Reputation: 962
This is the second question related to MarkLogic content pump utility.
I am ingesting a single aggregated XML document with multiple records into MarkLogic Content pump. I expect the the aggregate XML document to be transformed to a different format and also the content pump utility to generate multiple xml document from a single input large xml document.?
Example: Aggregated input xml document:
<root>
<data>Bob</data>
<data>Vishal></data>
</root>
Expected Output from content pump : Two documents with a different format:
Document 1 :
<data1>Bob</data1>
Document 2
<data1>Vishal</data1>
I am using following XSLT to split the above document into two nodes:
<?xml version="1.0" encoding="UTF-8"?>
<xsl:stylesheet xmlns:xsl="http://www.w3.org/1999/XSL/Transform"
xmlns:xs="http://www.w3.org/2001/XMLSchema"
exclude-result-prefixes="xs"
version="2.0">
<xsl:template match="root">
<xsl:apply-templates select="data"></xsl:apply-templates>
</xsl:template>
<xsl:template match="data">
<data1><xsl:value-of select="."/></data1>
</xsl:template>
</xsl:stylesheet>
output:
<?xml version="1.0" encoding="UTF-8"?>
<data1>Bob</data1>
<data1>Vishal</data1>
Following is the XQuery transform, which calls the above the "XSLT file" to generate two nodes:
xquery version "1.0-ml";
module namespace example = "http://marklogic.com/example";
declare function example:transform(
$content as map:map,
$context as map:map
) as map:map*
{
let $attr-value :=
(map:get($context, "transform_param"), "UNDEFINED")[1]
let $the-doc := map:get($content, "value")
let $let-output:= xdmp:xslt-invoke("/marklogic.rest.transform/simple-xsl/assets/transform.xsl", $the-doc )
return (map:put(
$content, "value",
$let-output
),$content)
};
The above XQuery transforms fails and returns a error. So, how do I modify the above XQuery program so that it generates and indexes multiple transformed XML documents from a single document?
MLCP Command:
mlcp.sh import -host localhost -port 8040 \
-username admin -password admin \
-input_file_path ./parent-form.xml \
-transform_module /example/parent-transform.xqy \
-transform_namespace "http://marklogic.com/example" \
-transform_param "my-value" \
-output_collections people \
-output_permissions my-app-role,read,my-app-role,update
Upvotes: 1
Views: 436
Reputation: 20414
The transform you provided returns a single document containing multiple root elements.
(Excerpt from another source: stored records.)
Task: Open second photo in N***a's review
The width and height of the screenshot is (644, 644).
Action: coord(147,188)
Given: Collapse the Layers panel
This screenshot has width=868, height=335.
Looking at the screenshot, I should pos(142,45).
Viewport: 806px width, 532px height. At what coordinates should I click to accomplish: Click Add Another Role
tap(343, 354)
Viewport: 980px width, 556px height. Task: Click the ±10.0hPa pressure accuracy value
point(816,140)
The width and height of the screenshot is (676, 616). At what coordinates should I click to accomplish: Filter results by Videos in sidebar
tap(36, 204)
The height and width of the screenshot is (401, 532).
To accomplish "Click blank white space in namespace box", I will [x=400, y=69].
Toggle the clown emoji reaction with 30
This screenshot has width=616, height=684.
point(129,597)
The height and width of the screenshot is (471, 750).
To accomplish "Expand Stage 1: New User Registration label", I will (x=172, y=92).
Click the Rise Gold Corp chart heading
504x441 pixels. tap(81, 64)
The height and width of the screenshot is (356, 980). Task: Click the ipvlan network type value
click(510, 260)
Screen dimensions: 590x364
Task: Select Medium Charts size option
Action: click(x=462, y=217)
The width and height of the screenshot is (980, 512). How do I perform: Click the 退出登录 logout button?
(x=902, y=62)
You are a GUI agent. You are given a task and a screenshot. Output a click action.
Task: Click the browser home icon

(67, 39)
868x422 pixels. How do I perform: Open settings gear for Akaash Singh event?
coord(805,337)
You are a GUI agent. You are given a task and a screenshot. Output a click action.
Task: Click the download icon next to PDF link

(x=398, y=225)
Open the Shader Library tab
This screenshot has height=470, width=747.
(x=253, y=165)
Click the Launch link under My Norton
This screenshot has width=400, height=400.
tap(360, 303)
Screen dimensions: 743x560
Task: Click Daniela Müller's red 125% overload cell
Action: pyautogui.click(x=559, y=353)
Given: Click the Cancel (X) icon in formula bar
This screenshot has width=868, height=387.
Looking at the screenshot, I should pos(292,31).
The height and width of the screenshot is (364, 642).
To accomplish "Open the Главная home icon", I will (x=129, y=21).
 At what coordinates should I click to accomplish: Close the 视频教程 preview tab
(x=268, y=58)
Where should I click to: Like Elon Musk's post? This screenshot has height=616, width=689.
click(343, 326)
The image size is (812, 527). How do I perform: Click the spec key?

The transform will work, but MarkLogic will not allow inserting that into the database, and throw an XDMP-MULTIROOT: Document nodes cannot have multiple roots
.
There are two ways to solve that. The simplest is to use /*
behind the xdmp:xslt-invoke
. The other solution is to use <xsl:result-document href="{generate-id()}.xml">
inside your XSLT. Both will cause $let-output
to contain a sequence instead of just a single document.
However, without further changes that will result in XDMP-CONFLICTINGUPDATES
, as this would write multiple results at one database uri. To solve that you can clone the $content map:map
with a small trick, and provide separate uris. For instance like this:
for $let-output at $i in xdmp:xslt-invoke("/marklogic.rest.transform/simple-xsl/assets/transform.xsl", $the-doc )/*
let $extra-content := map:map(document{$content}/*)
let $_ := map:put($extra-content, "value", $let-output)
let $_ := map:put($extra-content, "uri", concat($the-uri, '-', $i, '.xml') )
return
$extra-content
Note: the transform function has a return type of map:map*
, meaning you can return zero or more map:map's containing result.
HTH!
Upvotes: 3
Reputation: 7770
You cannot use the transform function to actually split your document. Instead, that is called per document being ingested.
The creating of individual documents is done prior to ingestion and is controlled by the aggregate_ flags.
https://docs.marklogic.com/guide/ingestion/content-pump#id_65814
Upvotes: 1